Introduction Multi-drug resistance (MDR) is one of the leading reasons that cause the failures of cancer treatment. Novel agents that may reverse MDR and neutralize drug-resistant cancer cells are highly desirable for clinical practice. The targeting of cellular redox homeostasis and/or mitochondria-mediated energy metabolism are promising strategies for the suppression of drug-resistant cancer cells. Based on the structure of mono-gold(I) complex auranofin (AF), a drug candidate under clinical trials for cancer, we synthesized a new dual-gold(I) complex QB1561 and tested if it can inhibit drug-resistant cancer cells overexpressing ATP-binding cassette (ABC) transporters. We also investigated if QB1561 could inhibit thioredoxin reductase (TrxR), a well-known target of AF and other gold complexes, and assessed its impact on mitochondrial respiration. Methodology Cell viability of drug-resistant cells upon QB1561 alone or combined with topotecan and mitoxantrone was determined by MTS assay.

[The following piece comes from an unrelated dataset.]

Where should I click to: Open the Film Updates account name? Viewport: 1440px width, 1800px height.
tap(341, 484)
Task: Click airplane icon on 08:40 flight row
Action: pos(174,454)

The expression of ABC sub-family G member 2 (ABCG2) in the lung cancer cell line NCI-H460/MX20 after treatment with QB1561 was assessed by Western blot. The Vi-sensitive ABCG2 ATPase activity in the membrane vesicles of High Five insect cells, TrxR activity, and ROS production were measured following QB1561 treatment. Colony formation was used to assess QB1561’s anticancer potential. SeaHorce Seahorse XF Analyzers were used to measure the oxygen consumption rate (OCR). Results QB1561 suppressed the proliferation of drug-resistant cancer cells overexpressing ABC transporters, with IC 50 values ranging from 0.57 to 1.80 μM, which was more effective than AF. QB1561 was able to partially reverse the resistance of mitoxantrone and topotecan in lung cancer NCI-H460/MX20 cells which overexpressed ABCG2, without altering the expression levels of ABCG2. QB1561 suppressed the colony formation of NCI-H460/MX20 cells, probably via ROS induction due to TrxR inhibition. QB1561 also efficiently suppressed OCR, suggesting its inhibition on mitochondrial respiration. Conclusion QB1561 was effective for the treatment of MDR in drug-resistant cancer cells. Its further evaluation could be useful for the design and development of more gold-based anticancer drugs.